Cosa fare
Riscrivi il brano sui geni legati all'obesità da "Altri con varianti" fino a "ricordi dei partecipanti." incluso, sostituendo "ricordi" con "racconti".

[Brano proposto]

Tra questi, varianti difettose di tre geni – DIDO1, PTPRG e SLC12A5 – sono collegate a un BMI più elevato nelle donne, fino a quasi 8 kg/m² in più, mentre non hanno alcun effetto sugli uomini. Oltre l’80% delle donne con varianti DIDO1 e SLC12A5 presentavano obesità, come approssimato dal loro BMI. Gli individui portatori di varianti DIDO1 avevano associazioni più forti con livelli di testosterone più elevati e un aumento del rapporto vita-fianchi, entrambi indicatori di rischio per complicazioni legate all’obesità come il diabete e le malattie cardiache.
Altri con varianti SLC12A5 avevano probabilità più elevate di avere il diabete di tipo 2 rispetto ai non portatori. Questi risultati evidenziano geni precedentemente inesplorati che sono implicati nello sviluppo dell’obesità nelle donne ma non negli uomini.
Perry e il suo collega hanno poi ripetuto il loro metodo per cercare fattori specifici dell’età cercando varianti genetiche associate alle dimensioni corporee dell’infanzia in base ai ricordi dei partecipanti.

[/Brano proposto]
[Dati mostrati]

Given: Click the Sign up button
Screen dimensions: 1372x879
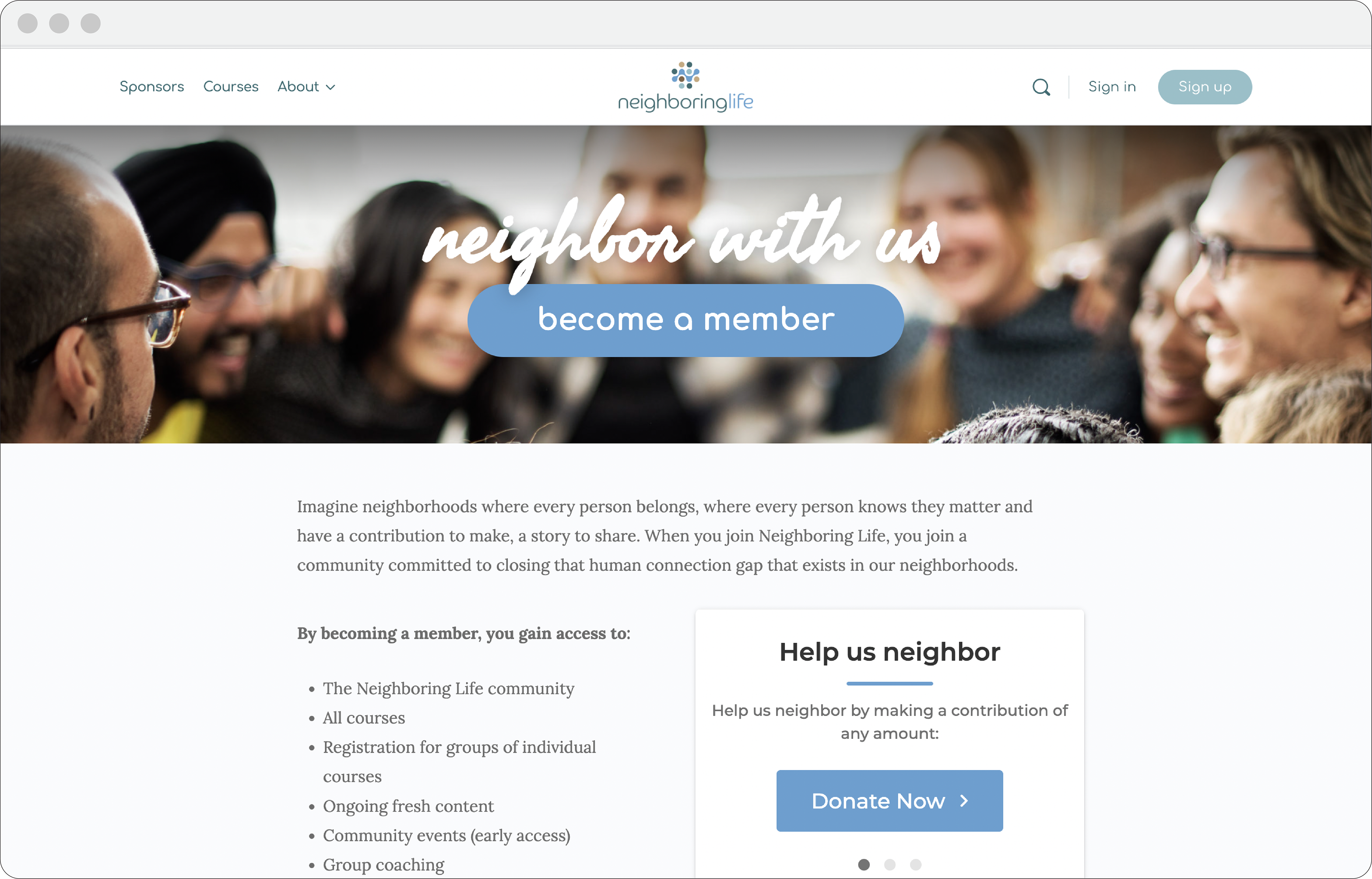Looking at the screenshot, I should click(1205, 87).
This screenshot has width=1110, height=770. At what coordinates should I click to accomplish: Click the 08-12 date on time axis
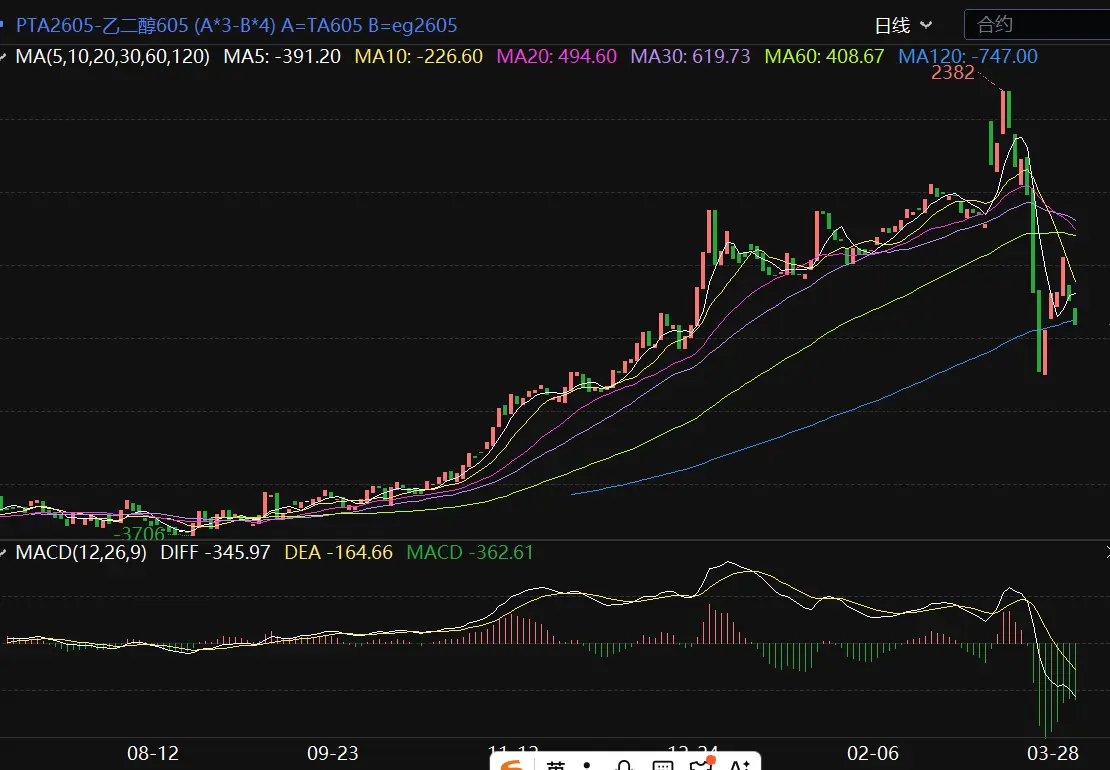click(154, 753)
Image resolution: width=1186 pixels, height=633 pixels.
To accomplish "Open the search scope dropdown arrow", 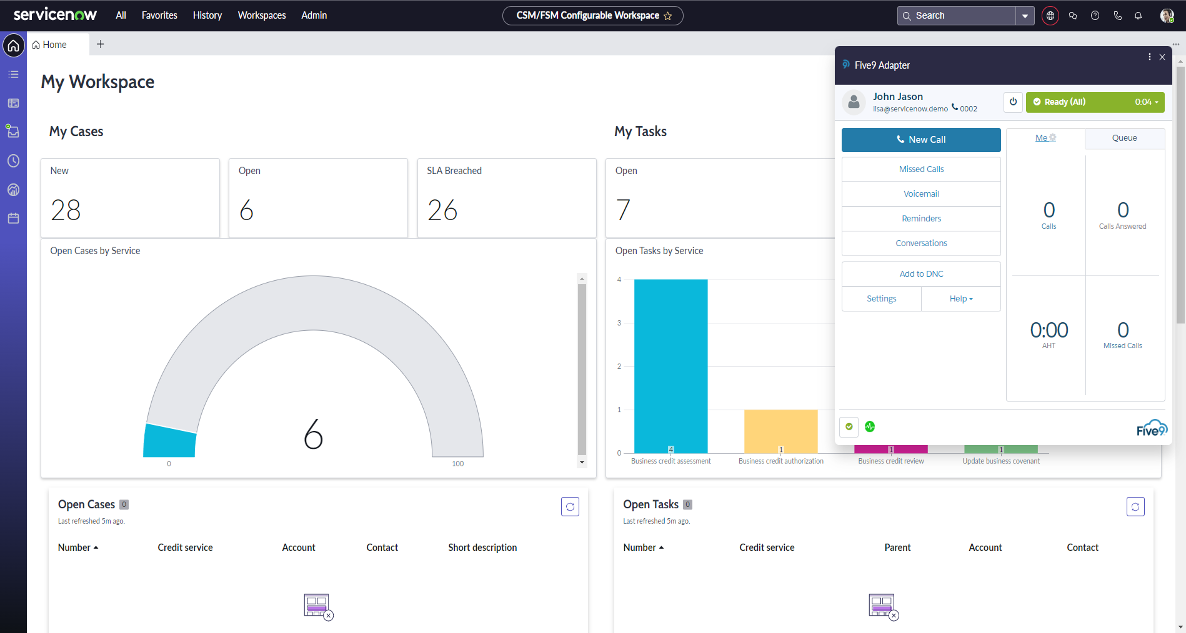I will [x=1025, y=16].
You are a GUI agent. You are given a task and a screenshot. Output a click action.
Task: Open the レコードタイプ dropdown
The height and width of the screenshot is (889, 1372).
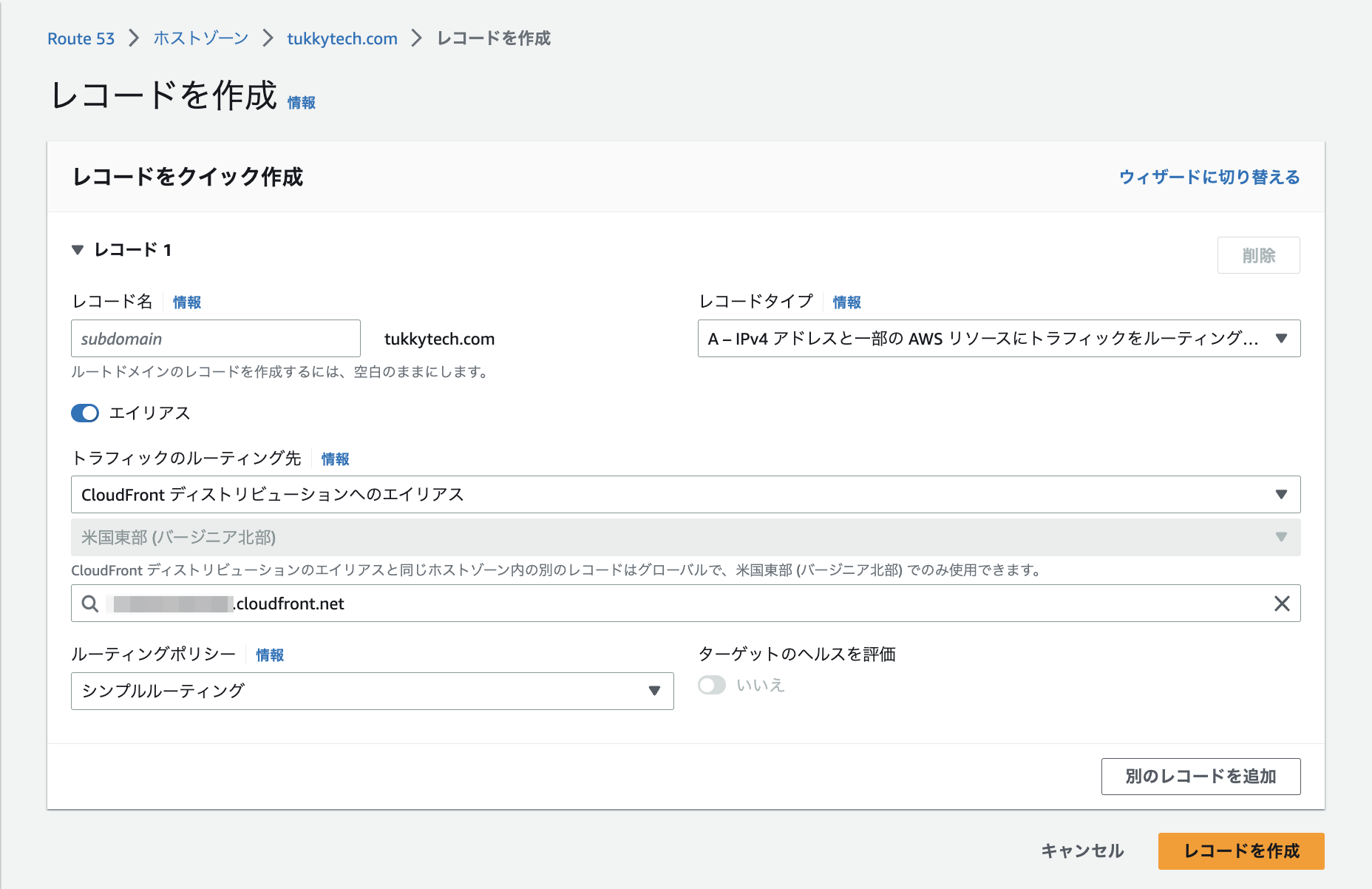[998, 339]
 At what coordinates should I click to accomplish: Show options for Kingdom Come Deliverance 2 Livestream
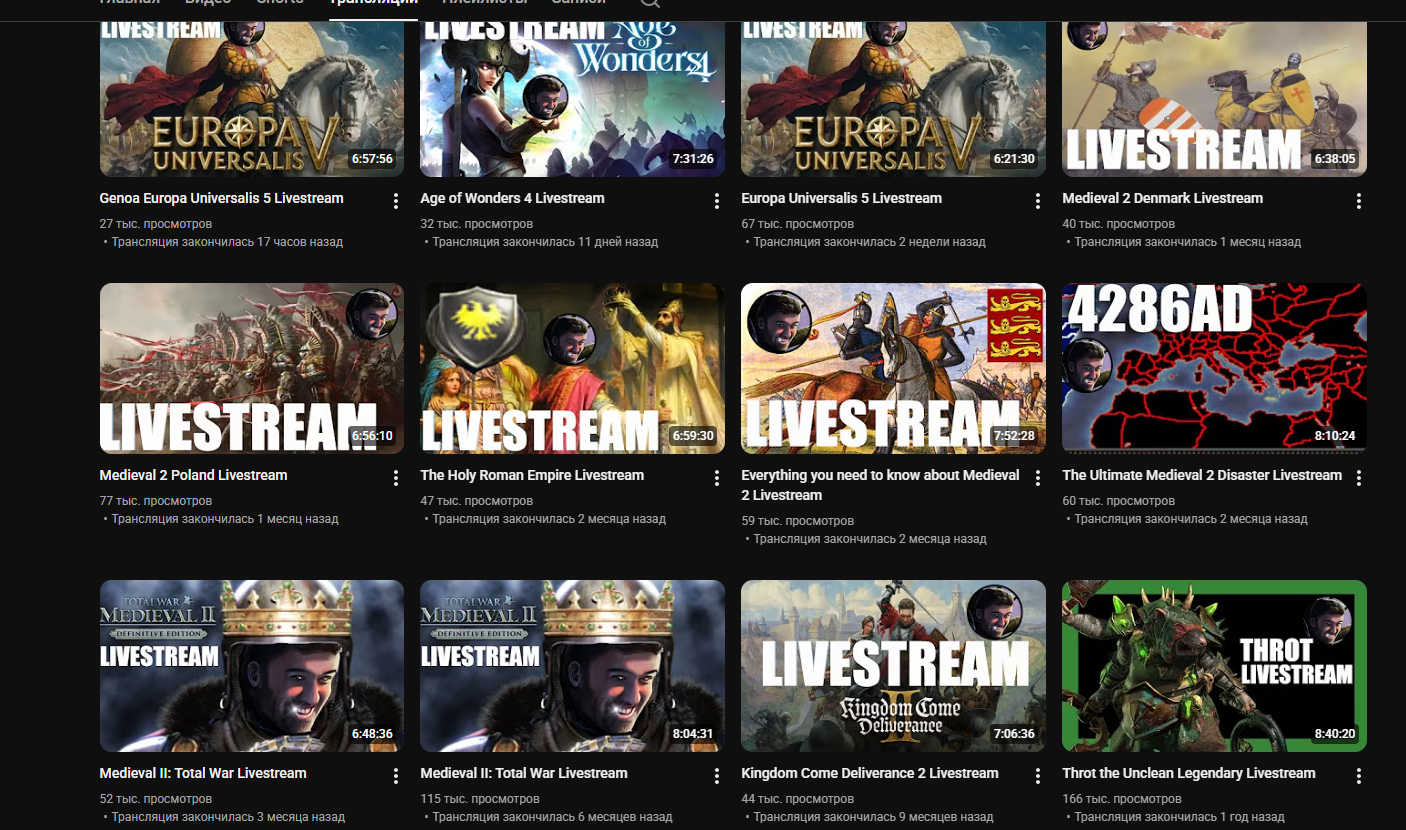click(x=1037, y=776)
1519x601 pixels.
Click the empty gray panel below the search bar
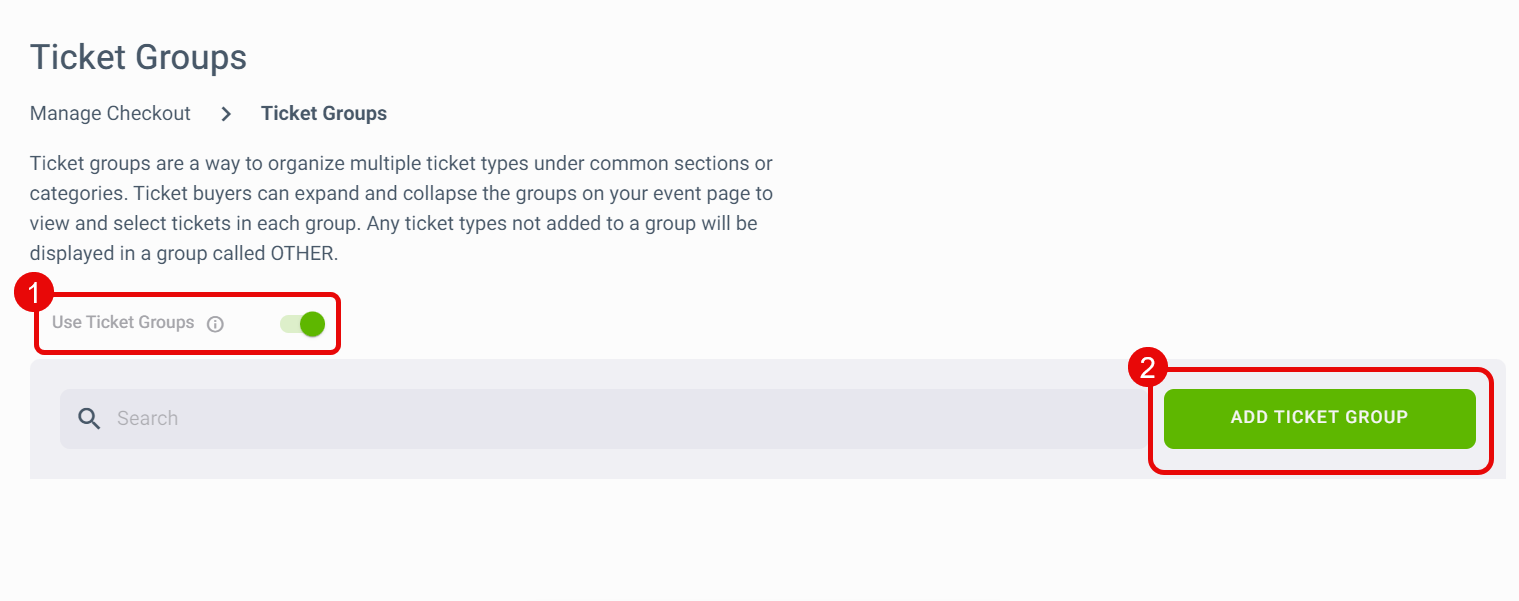coord(767,464)
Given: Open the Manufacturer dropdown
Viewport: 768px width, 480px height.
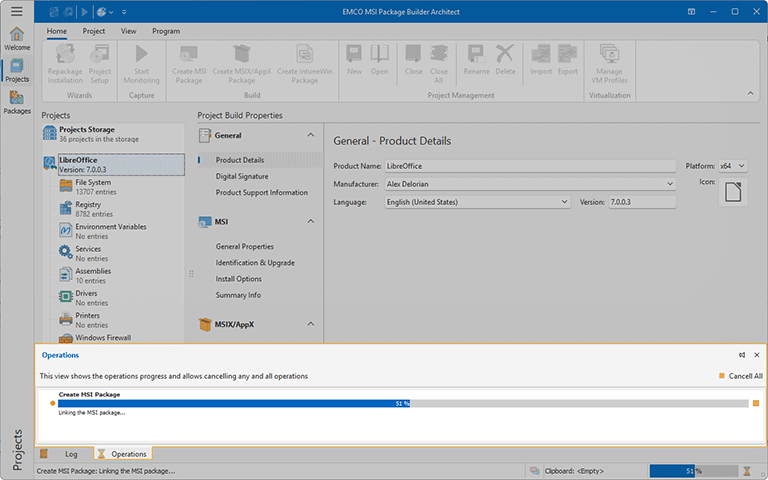Looking at the screenshot, I should (669, 184).
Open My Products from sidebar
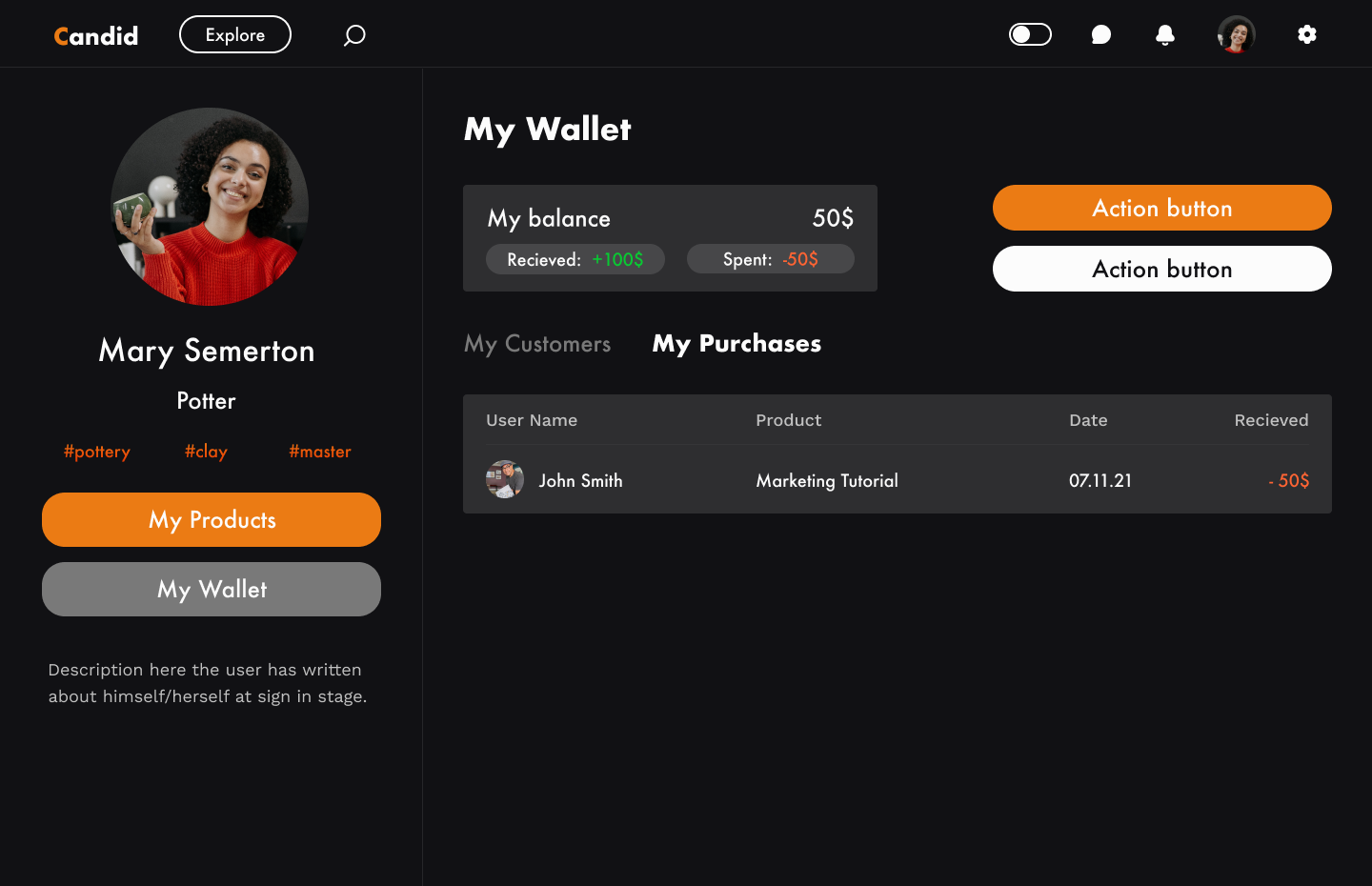Screen dimensions: 1372x886 pyautogui.click(x=212, y=520)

[/Dati mostrati]

Soluzione
Altri con varianti SLC12A5 avevano probabilità più elevate di avere il diabete di tipo 2 rispetto ai non portatori. Questi risultati evidenziano geni precedentemente inesplorati che sono implicati nello sviluppo dell’obesità nelle donne ma non negli uomini.
Perry e il suo collega hanno poi ripetuto il loro metodo per cercare fattori specifici dell’età cercando varianti genetiche associate alle dimensioni corporee dell’infanzia in base ai racconti dei partecipanti.